Guy Camberabero (born 17 March 1936, in Saubion) is a former French rugby union footballer. His position was fly-half.

He played for La Voulte Sportif (one of the predecessor clubs to today's La Voulte-Valence), where he won the French rugby championship, in 1970, and for US Tyrosse.

He had 14 caps for France national team, from 1961 to 1968, scoring 2 tries, 19 conversions, 11 penalties and 11 drop goals, 110 points on aggregate. He had his first cap at the 32-3 loss to New Zealand, in Christchurch, at 19 August 1961, in a tour. He was a winner of the 1966–67 FIRA Nations Cup, playing a single game in the 60-13 win over Italy in 13 March 1967, scoring 27 points. He played twice at the Five Nations Championship, in 1967 and 1968. He won the Grand Slam in the 1968 Five Nations Championship.
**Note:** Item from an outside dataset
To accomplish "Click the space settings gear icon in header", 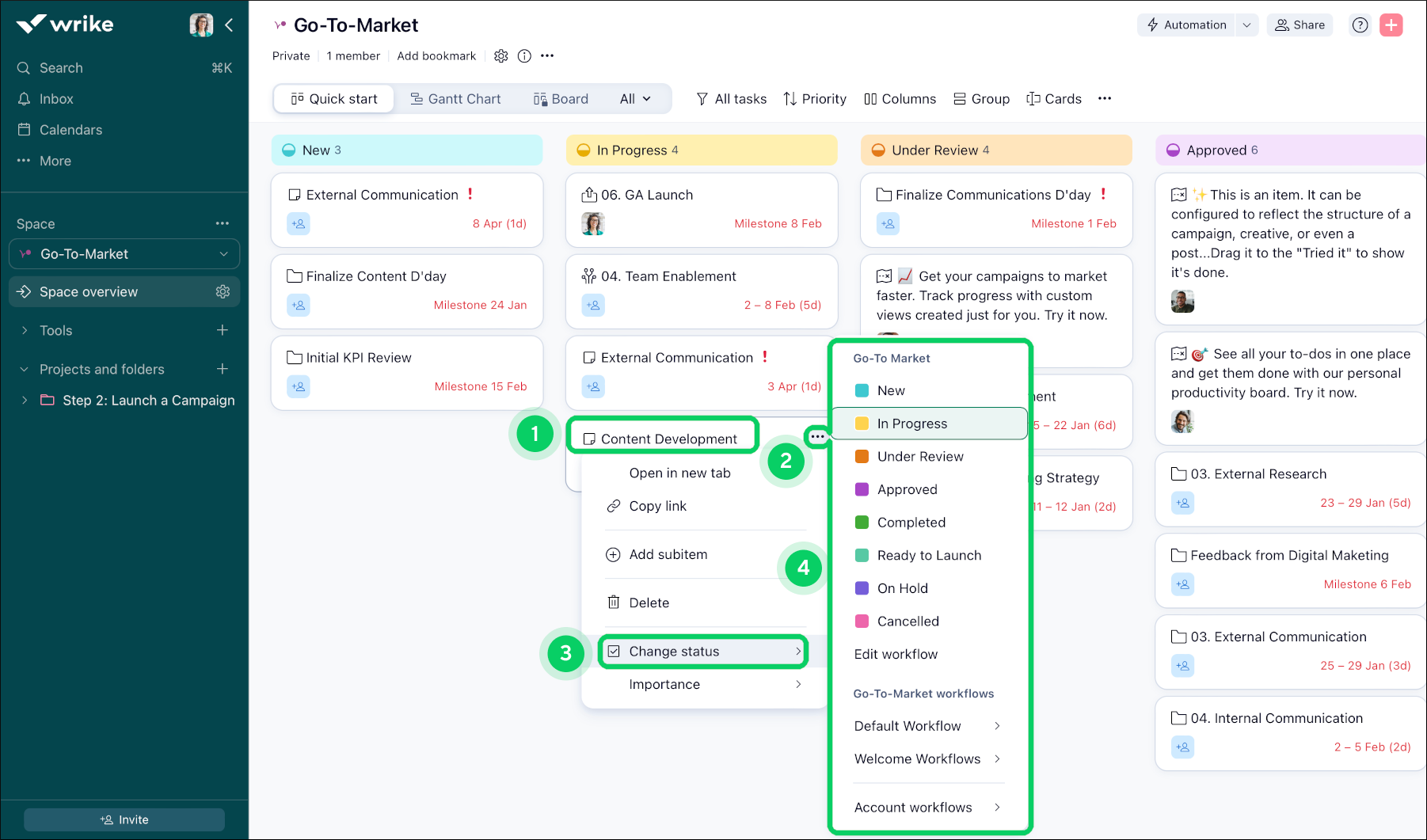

He had his last cap at the 14-9 win over Wales, in Cardiff, at 23 March 1968, in his final presence at the competition.

He is the brother of fellow French international rugby union player Lilian Camberabero and father of Didier Camberabero.

References

External links
 

1936 births
Living people
French rugby union players
France international rugby union players
Rugby union fly-halves
Sportspeople from Landes (department)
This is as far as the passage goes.